As shown in an enlarged sectional view of FIG. 3, when a plurality of cartridges 100 are stacked on top and bottom, the upper cap 120 and the other side (i.e., upper side) of one side The lower end cap 120 of the lower cartridge 100 is engaged with the edge.

Accordingly, a space 140 having a vertically convex cross section may be formed between the upper cap 120 and the lower cap 130.

At this time, the upper cap 120 and the lower cap 130 each function as a heat transfer fin with the space 140 interposed therebetween. Such a structural form has a shape in which the heat transfer fin Fin is twice as large as that of the conventional cartridge 10 structure shown in Fig. 1, and the heat transfer efficiency can be greatly improved.

In addition, the upper and lower caps 120 and 130 arranged to face each other in a concave manner can have a structure capable of withstanding a load acting therebetween and can help secure the structural rigidity.

External container storage step (S300)

Referring to FIG. 4, a plurality of cartridges stacked through the stacking step are housed in an outer container 300.
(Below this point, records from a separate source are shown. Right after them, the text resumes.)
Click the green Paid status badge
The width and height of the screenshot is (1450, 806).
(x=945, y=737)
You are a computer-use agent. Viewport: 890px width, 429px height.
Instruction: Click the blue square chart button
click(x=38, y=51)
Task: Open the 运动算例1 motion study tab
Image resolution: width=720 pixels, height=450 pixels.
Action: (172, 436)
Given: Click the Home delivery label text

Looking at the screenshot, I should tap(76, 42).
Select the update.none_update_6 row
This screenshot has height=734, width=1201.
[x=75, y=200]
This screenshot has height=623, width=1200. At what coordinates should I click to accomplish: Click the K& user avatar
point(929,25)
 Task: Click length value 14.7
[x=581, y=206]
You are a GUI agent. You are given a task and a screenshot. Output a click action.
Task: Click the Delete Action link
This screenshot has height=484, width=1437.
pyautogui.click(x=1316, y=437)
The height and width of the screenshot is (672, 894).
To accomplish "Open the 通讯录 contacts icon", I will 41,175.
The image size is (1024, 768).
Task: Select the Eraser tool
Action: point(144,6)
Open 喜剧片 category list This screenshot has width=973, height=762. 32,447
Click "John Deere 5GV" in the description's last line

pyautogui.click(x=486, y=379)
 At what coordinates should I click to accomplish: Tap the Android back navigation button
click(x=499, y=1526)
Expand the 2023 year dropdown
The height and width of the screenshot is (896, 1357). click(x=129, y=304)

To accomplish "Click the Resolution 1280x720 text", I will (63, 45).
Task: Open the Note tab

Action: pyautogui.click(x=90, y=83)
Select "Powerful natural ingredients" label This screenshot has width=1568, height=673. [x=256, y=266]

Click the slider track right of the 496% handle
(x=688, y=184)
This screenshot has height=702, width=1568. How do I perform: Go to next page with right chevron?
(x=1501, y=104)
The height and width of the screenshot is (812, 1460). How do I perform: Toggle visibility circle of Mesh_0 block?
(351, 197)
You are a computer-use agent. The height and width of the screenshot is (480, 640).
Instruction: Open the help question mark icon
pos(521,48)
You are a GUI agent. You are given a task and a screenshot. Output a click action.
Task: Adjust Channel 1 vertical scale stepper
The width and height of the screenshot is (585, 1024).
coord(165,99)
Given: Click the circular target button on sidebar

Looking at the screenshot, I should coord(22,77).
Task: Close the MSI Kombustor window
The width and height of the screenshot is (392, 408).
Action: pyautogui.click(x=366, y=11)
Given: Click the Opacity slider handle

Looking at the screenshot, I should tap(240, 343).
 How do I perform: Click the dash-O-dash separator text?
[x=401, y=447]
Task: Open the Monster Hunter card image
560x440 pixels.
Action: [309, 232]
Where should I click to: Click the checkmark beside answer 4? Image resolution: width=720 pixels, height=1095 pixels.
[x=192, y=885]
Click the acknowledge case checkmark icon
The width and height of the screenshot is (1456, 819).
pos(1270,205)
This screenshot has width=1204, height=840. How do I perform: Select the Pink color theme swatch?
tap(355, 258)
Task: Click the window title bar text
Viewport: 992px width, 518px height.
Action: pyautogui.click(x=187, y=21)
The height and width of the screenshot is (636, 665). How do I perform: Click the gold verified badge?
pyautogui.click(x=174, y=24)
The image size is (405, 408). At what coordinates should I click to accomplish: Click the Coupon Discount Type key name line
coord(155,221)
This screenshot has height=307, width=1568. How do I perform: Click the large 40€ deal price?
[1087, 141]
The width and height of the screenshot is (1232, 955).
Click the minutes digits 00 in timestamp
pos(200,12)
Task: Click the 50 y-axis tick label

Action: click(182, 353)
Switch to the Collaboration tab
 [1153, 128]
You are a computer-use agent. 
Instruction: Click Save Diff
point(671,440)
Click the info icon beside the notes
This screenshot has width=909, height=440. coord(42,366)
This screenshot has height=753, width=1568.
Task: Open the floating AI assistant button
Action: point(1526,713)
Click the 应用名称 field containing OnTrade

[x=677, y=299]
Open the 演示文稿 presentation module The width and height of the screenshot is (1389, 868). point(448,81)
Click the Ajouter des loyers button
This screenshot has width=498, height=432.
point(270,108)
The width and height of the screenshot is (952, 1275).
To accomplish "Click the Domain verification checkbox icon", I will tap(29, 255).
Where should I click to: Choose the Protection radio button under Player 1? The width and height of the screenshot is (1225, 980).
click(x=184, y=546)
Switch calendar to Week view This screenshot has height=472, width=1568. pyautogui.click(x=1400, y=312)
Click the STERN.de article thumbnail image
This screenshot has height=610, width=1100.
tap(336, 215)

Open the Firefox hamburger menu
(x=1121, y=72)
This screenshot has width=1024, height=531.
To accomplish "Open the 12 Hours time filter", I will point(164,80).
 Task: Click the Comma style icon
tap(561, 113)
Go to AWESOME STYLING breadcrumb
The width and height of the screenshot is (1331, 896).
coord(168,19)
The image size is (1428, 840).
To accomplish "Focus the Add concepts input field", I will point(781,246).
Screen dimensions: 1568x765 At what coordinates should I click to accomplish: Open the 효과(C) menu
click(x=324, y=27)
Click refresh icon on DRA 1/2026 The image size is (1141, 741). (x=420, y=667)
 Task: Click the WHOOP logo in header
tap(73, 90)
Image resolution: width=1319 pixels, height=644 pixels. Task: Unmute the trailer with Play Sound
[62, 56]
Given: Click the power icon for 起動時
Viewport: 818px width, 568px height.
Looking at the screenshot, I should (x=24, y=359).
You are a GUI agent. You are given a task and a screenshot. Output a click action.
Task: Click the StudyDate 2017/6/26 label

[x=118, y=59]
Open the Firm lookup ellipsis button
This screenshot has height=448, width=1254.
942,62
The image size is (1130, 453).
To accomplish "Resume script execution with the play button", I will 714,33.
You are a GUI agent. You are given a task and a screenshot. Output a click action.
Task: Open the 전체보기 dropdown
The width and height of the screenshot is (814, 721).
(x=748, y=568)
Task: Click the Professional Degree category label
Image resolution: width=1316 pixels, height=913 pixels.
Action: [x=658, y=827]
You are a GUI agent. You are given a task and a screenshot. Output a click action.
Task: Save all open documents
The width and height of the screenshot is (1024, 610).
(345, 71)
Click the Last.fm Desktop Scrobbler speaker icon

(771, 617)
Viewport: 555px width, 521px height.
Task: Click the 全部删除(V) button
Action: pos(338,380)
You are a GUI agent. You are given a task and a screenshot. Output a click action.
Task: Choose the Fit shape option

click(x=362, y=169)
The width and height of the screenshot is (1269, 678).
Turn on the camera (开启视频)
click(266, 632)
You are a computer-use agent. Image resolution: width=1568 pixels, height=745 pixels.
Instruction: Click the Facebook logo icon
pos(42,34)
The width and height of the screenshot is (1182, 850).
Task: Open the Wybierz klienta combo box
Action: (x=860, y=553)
The outer container 300 may include a hollow outer container body 310 and caps 320 and 330 coupled to the upper and lower ends of the outer container body 310.

The stacked cartridges may be inserted through the hollow of the outer container body 310 and the caps 320 and 330 may be coupled to the upper and lower ends thereof to provide a hydrogen storage vessel in the form of a cylinder.

As described above, according to the structure and the operation of the present invention, the cartridge in which the hydrogen storage alloy is accommodated can be changed into a concave lens shape to increase the structural rigidity and increase the heat transfer efficiency.

In particular, as the heat transfer fin Fin is doubled, the heat transfer space and area are increased, and the heat transfer efficiency can be greatly improved.

The hydrogen storage container and its manufacturing method of the present invention have been described with reference to preferred embodiments.

The foregoing embodiments are to be considered in all respects as illustrative and not restrictive, the scope of the invention being indicated by the appended claims rather than the foregoing description. It is intended that all changes and modifications that come within the meaning and range of equivalency of the claims are to be embraced within their scope.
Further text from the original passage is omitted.